Il libro è dedicato alla Bellussera, particolare forma di allevamento della vite nata a Tezze di Piave verso la fine del 1900 da un'invenzione dei fratelli Bellussi, da cui il nome. Bell'esempio di tecnica viticola, di conoscenza e di mestiere, la Bellussera diventa un vero e proprio paradigma: memoria vivente di lavoro, di cultura e di identità dei territori lambiti dal fiume Piave. Una memoria che questo libro si augura di contribuire a preservare, nonostante il dilagare sempre più diffuso di metodi di produzione viticola intensiva in contrasto con questo tipo di allevamento.
Molti secoli sono trascorsi da quando, come narra una leggenda, una ricca signora venuta dall’Egitto, carica d’oro, con cammelli e largo seguito e con i figli si fermò a Tezze di Vazzola e con la sua progenie diede inizio alla stirpe dei Bellussi. Tuttavia nel tempo il nome Bellussi è sempre rimasto legato a Tezze di Piace ed ancora oggi viene associato alle innovazioni ed alla qualità nell’ambito dell’attività vitivinicola e dell’allevamento della vite. Qui un tempo su una superficie di circa 50 ettari di vite, si coltivavano solo uve destinate al taglio, come il Raboso che veniva prodotto in circa 10 mila quintali e costituiva un po’ il simbolo di questa realtà. L’Azienda però non rimase con le mani in mano e cercò di trovare nuove soluzioni. Verso la fine degli anni sessanta, iniziò a diversificare la sua produzione aggiungendo al Raboso qualche altra varietà.
I fratelli Bellussi possono considerarsi in Italia gli antesignani del rimedio iniziale costituito di idrato di calcio per combattere la peronospera. Fra il 1883 e il 1885 (la peronospora comparve per la prima volta in Europa nel 1879) anche in Italia le foglie delle viti attaccate dal tremendo flagello mostravano ovunque i loro nudi tralci e si ritiene che soltanto in Italia Settentrionale i danni risentiti dai vigneti superassero i centocinquanta milioni all’anno, cifra iperbolica se si tiene conto dell’entità della valuta in quegli anni.

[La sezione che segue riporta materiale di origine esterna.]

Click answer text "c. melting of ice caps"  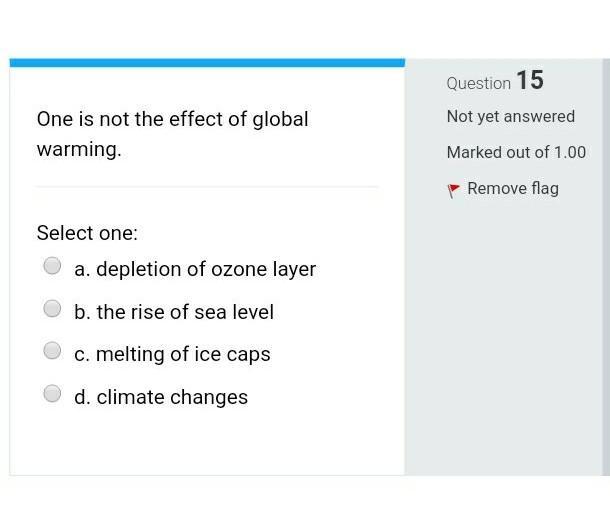172,354
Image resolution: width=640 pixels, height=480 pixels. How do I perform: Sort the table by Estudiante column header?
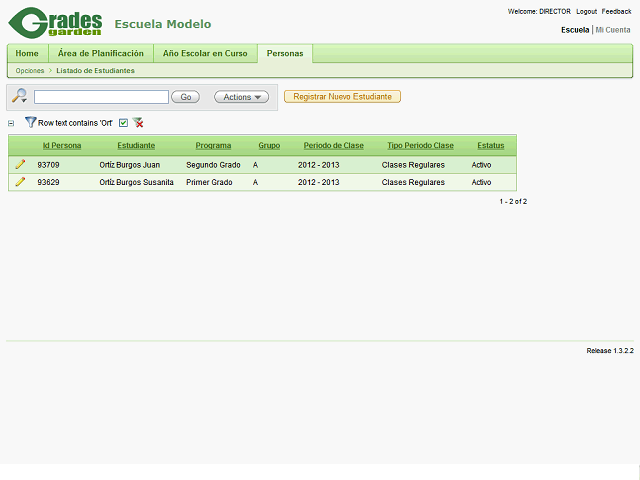pos(136,145)
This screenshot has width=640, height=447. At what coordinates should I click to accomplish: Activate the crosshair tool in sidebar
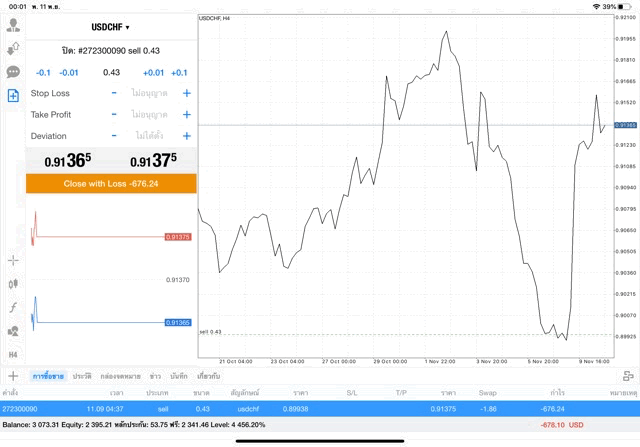point(13,260)
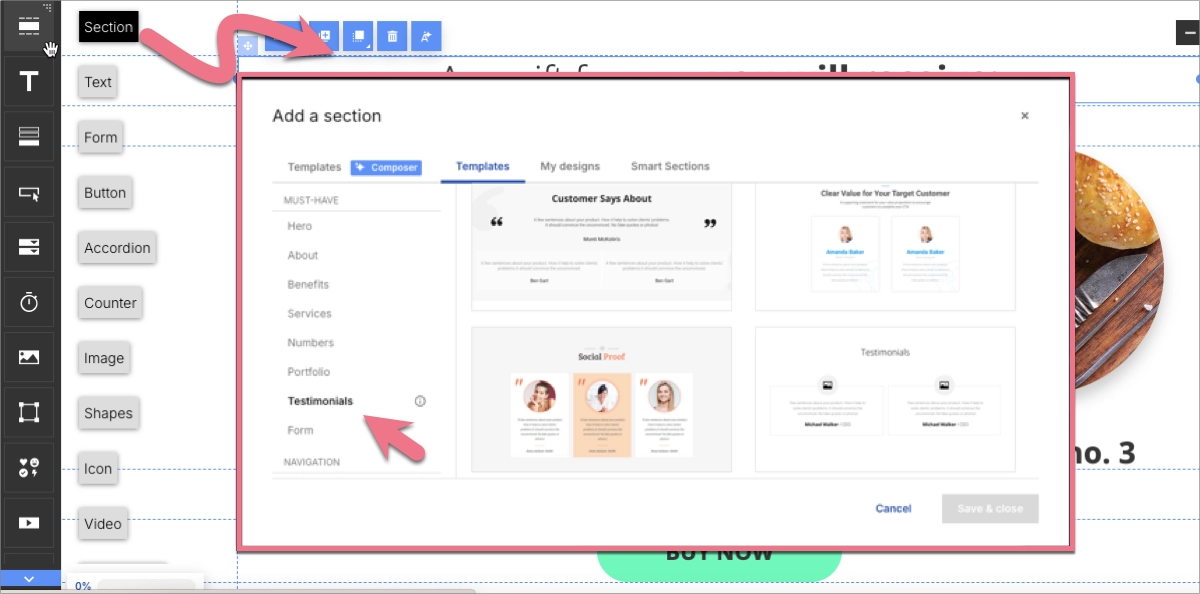This screenshot has height=594, width=1200.
Task: Open the Composer option
Action: [386, 167]

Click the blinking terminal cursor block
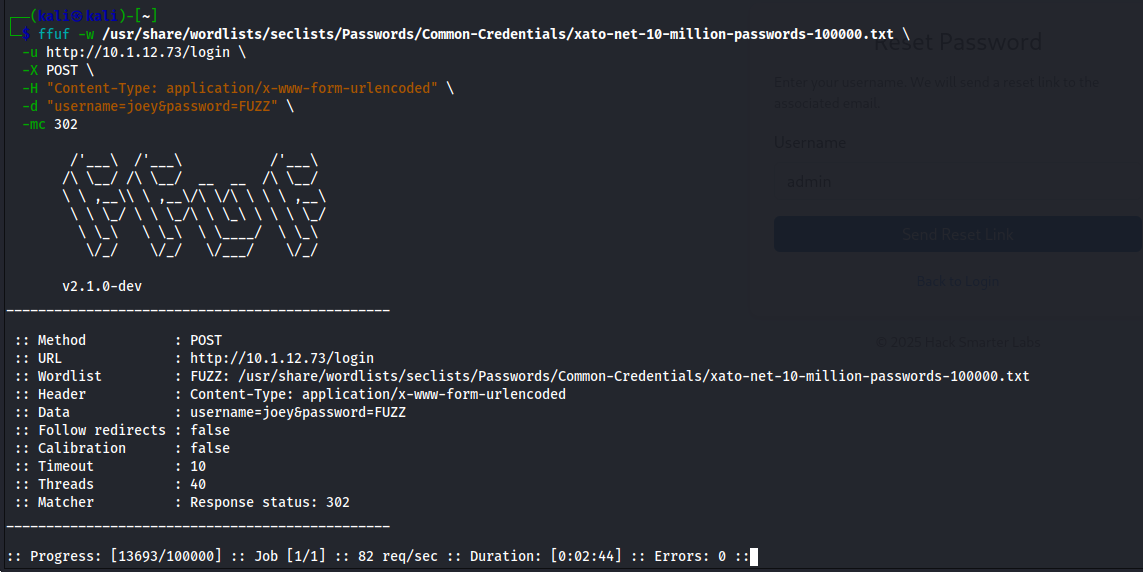754,556
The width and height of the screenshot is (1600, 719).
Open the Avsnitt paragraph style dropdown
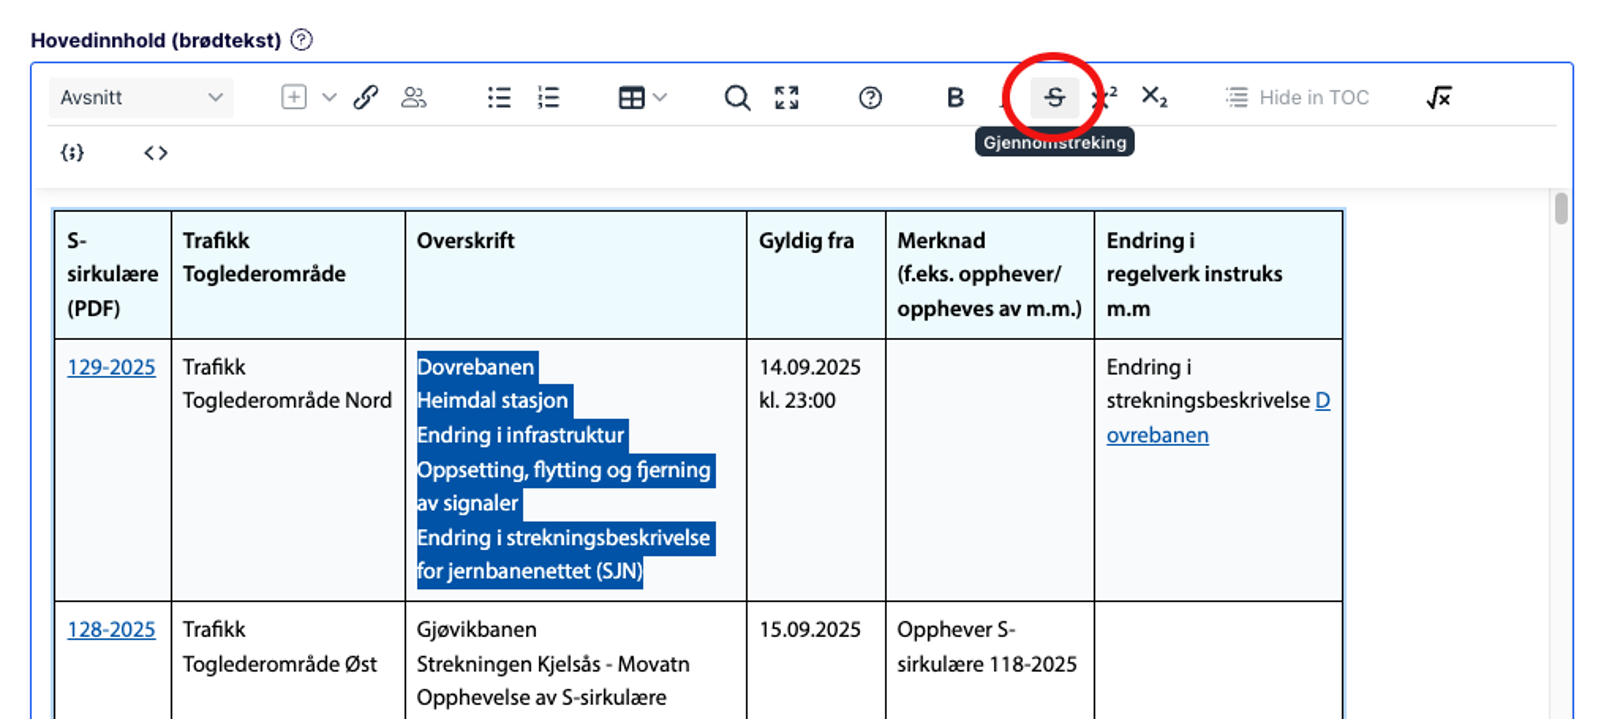tap(141, 98)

Mentre la malattia imperversava, i Bellussi si dedicarono a vari esperimenti; nella primavera del 1883 usarono polvere di calcio somministrata alle viti con un comune soffietto; ma poiche’ a parere dei medici tale trattamento avrebbe potuto recar nocumento alla salute degli operai addetti che si rifiutarono di farlo, allora i Bellussi portarono a termine personalmente l’esperimento usando 120 quintali di calce su alcuni dei loro vigneti. I primi risultati non furono molto soddisfacenti. Perseverando, i Bellussi, nel loro esperimento provarono a somministrare la polvere al mattino, quando ancora le foglie della vite erano bagnate di rugiada e si accorsero che il liquido che si formava (idrato di calcio) valeva molto meglio della polvere a preservare le foglie dall’ingiallimento e dalla caduta. Perciò nel successivo 1884 applicarono latte di calce ad una vite, all’insaputa di tutti, e ne ottennero risultati insperati. Nel 1885 adottarono il nuovo rimedio su larga scala, con grande successo.

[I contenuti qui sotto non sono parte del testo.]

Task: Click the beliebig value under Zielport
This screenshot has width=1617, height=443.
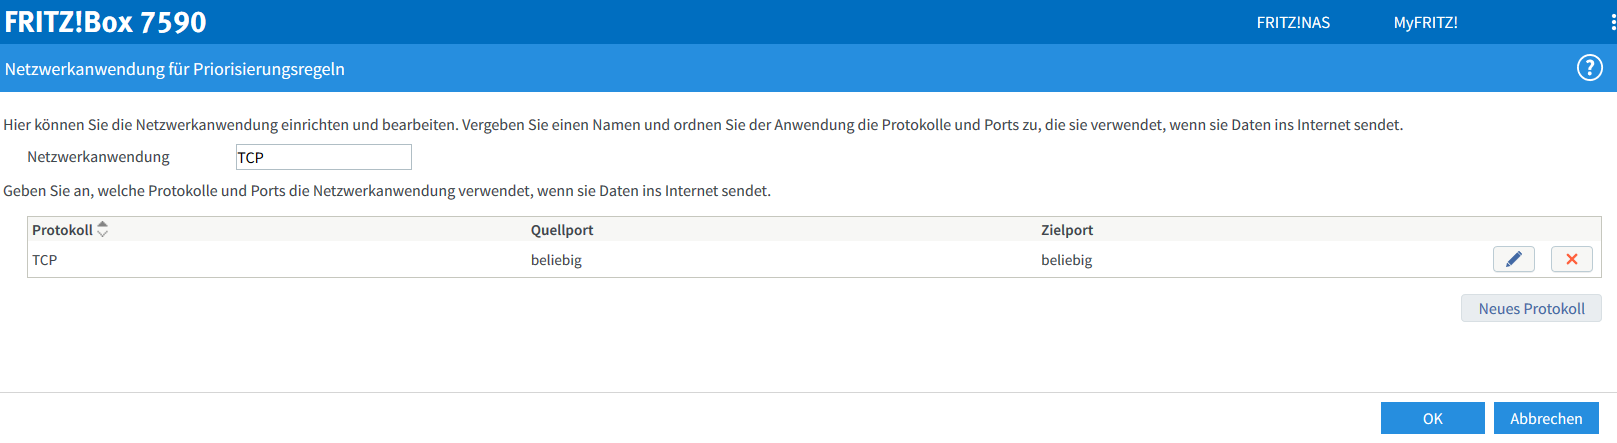Action: 1066,260
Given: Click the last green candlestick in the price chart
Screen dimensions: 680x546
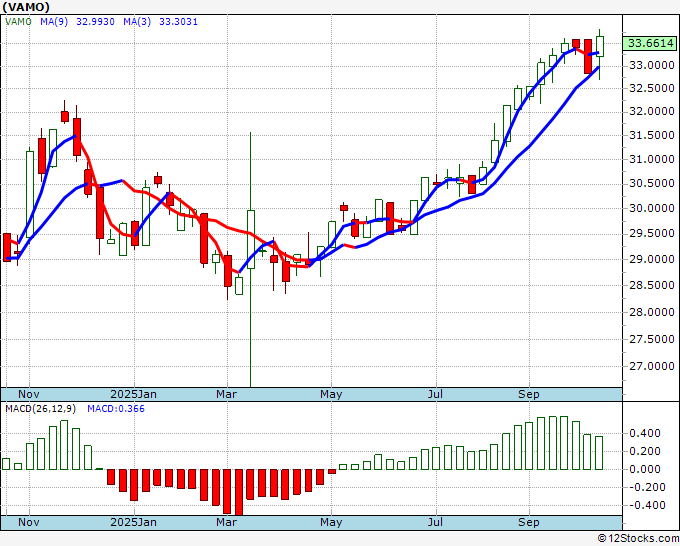Looking at the screenshot, I should [600, 46].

Le prime applicazioni di questo sistema furono sperimentate dai fratelli Girolamo e Antonio, agricoltori di Tezze di Piave (TV). La prima fase di tale sperimentazione consistette nell’alzare le viti a m. 2.50 circa da terra, a fianco di un tutore vivo e piegandole in guisa da formare capi a frutto che venivano fissati per le estremità a pali di legno posti alla metà dell’interfilare. In tal modo era data la possibilità ai tralci fruttiferi della vite di rimanere al di fuori della zona d’ombra prodotta dal tutore vivo. Senonché, essendosi dimostrato tale sistema assai ingombrante e di non troppa solidità, fu successivamente modificato dagli stessi fratelli Bellussi, ponendo un palo in legno, alto 4 metri, accanto al tutore vivo, quasi per rinforzo. Questo palo aveva la funzione di sorreggere alcuni fili di ferro disposti a raggio congiungentisi ad altri pali in corrispondenza ad ogni capo a frutto. I Bellussi collocarono una piccola frasca che aveva lo scopo di dare la possibilità ai germogli di affissarsi. I cordoni, così sistemati, riuscivano ad assumere direzione obliqua.